Глубокая и неоднозначная характеристика выдающегося русского дирижера Евгения Мравинского – еще одно свидетельство его умения увидеть, как в личности одного человека причудливо сочетаются известная барственность выходца из дворян и самозабвенная самоотдача великого труженика, преодолевающего в минуты напряженного исполнительского труда скорбь тяжких утрат, одоление отчаяния творчеством. Мравинский дирижировал оркестром, исполнявшим «Альпийскую симфонию» Рихарда Штрауса, когда умирала его горячо любимая жена. По убеждению автора воспоминаний, «это была гениальная дирижерская интерпретация гениальной музыки».
Гавриил Гликман – художник. Естественно, что его визуальная память обострена: «Есть зрительные впечатления и образы, которые не тускнеют от времени и остаются на всю жизнь», – пишет он, вспоминая случайную встречу с опальным поэтом Николаем Клюевым. Или описание внешнего облика Сергея Кирова: «Был он крепок, коренаст, с сильной шеей, хорошо посаженной крупной головой и густой шевелюрой» – лаконичный словесный рисунок скульптора, привыкшего мыслить пластическими объемами.
А в своих живописных, графических и скульптурных портретах он идет, скорее, противоположным путем, отталкиваясь от постижения духовного существа модели или ее судьбы. Судя по собственному его признанию, именно так он работал над образом Моцарта: «Я это пытался сделать неоднократно, опираясь не на сходство, а ища в живописных и ритмических построениях портрета эквивалент музыки Моцарта: сочетание гармонии с обрывками речитативов, которые рождаются и вновь исчезают».
Вспоминая «трудноуловимое лицо» Всеволода Мейерхольда, «художника неистовых страстей, вдохновенья и горечи», он говорит и разнообразии его творческих и статусных проявлений – от «изысканного маэстро» до «бунтаря в кожаной куртке комиссара». Интересны наблюдения за работой великого режиссера над образом роли с актером, как и отличия от его метода в подобной работе Николая Акимова, который актерский образ «создавал и конструировал как художник», он шел «через грим, костюм, типаж актера», «давал рисунок роли, и актер уже сам интерпретировал этот «рисунок», насыщал его жизнью». У Акимова путь от зрительного представления образа к раскрытию характера.

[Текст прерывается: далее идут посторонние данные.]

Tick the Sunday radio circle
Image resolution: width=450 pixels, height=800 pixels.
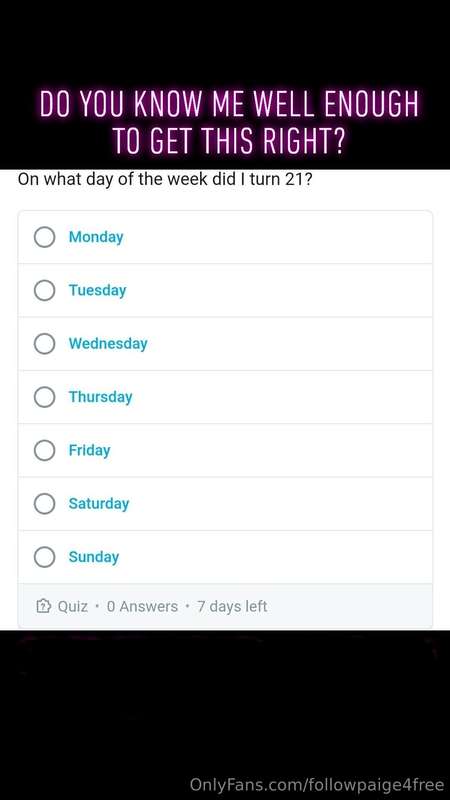point(44,557)
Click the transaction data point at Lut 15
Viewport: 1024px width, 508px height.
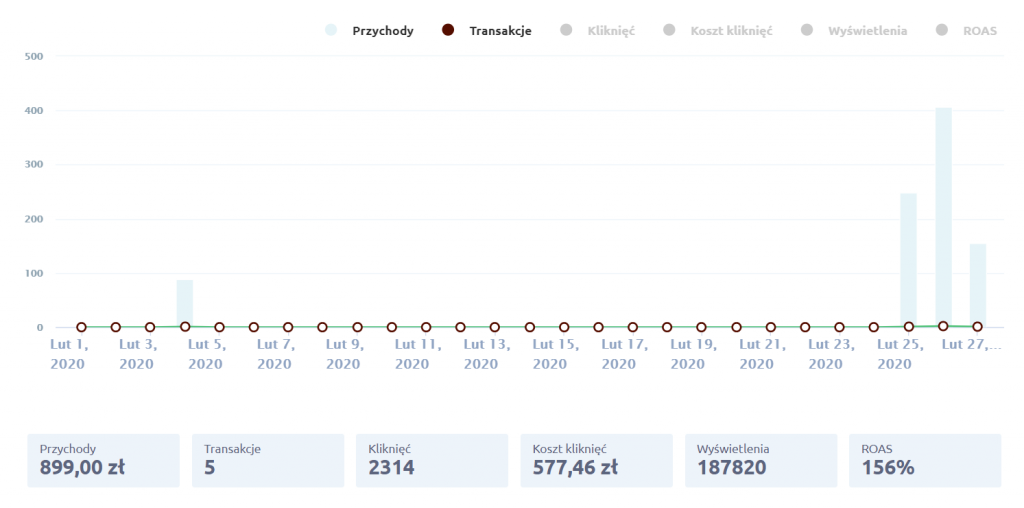(x=564, y=327)
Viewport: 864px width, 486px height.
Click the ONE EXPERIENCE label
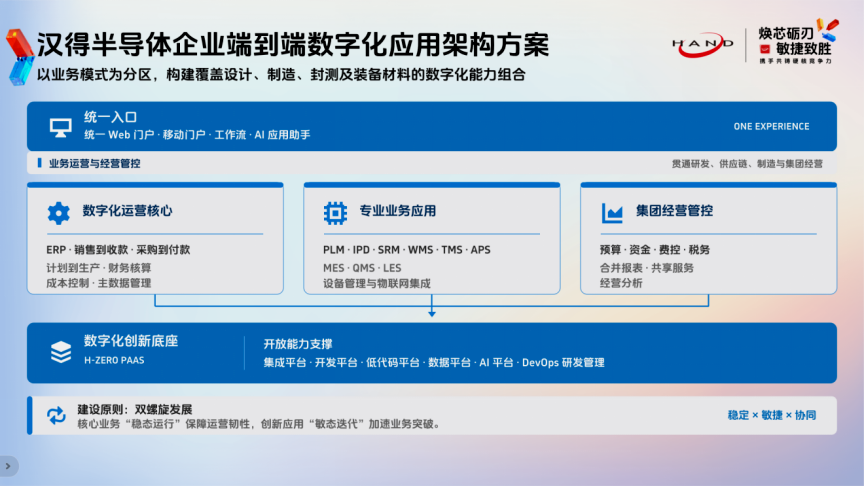point(771,127)
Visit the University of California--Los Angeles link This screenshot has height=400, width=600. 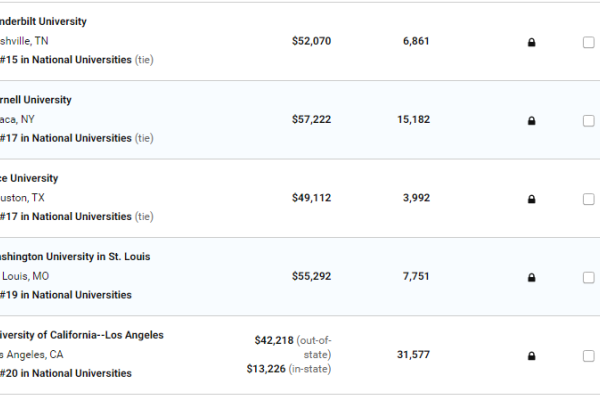pos(82,335)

О ком бы ни писал Гликман, он всегда упорно стремился постичь самое существенное в творческой природе вспоминаемого им человека. Но иногда он вынужден признаваться в бессилии сделать это: «Тайна магического таланта Шагала непостижима. Он свободен в своем вдохновении. Ведь в противоположность своим современникам – Сезанну, который дал живописный язык веку, Матиссу, Кандинскому, определившим стиль столетия, – Шагал не дал ни языка, ни школы. Подражать ему может даже ребенок. И вместе с тем он неуловим, как цветочная пыль на солнце. Он полон тайны, непосредственности, прелести и свободного дыхания. Он просто Шагал!»

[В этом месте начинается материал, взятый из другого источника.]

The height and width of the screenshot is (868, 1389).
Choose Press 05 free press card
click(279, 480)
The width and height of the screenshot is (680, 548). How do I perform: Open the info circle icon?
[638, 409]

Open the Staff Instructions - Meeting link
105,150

Мемуарная книга Гавриила Гликмана читается с большим интересом, который удерживается не занимательными бытовыми эпизодами или подробностями частной жизни вспоминаемых им деятелей отечественного искусства, а неослабевающим напряжением ищущей мысли, пытающейся проникнуть в самую суть их характеров и сокровенные тайны творческого мышления каждого. А потому она существенно обогащает наши представления о высоких и трагических судьбах крупнейших мастеров минувшего столетия.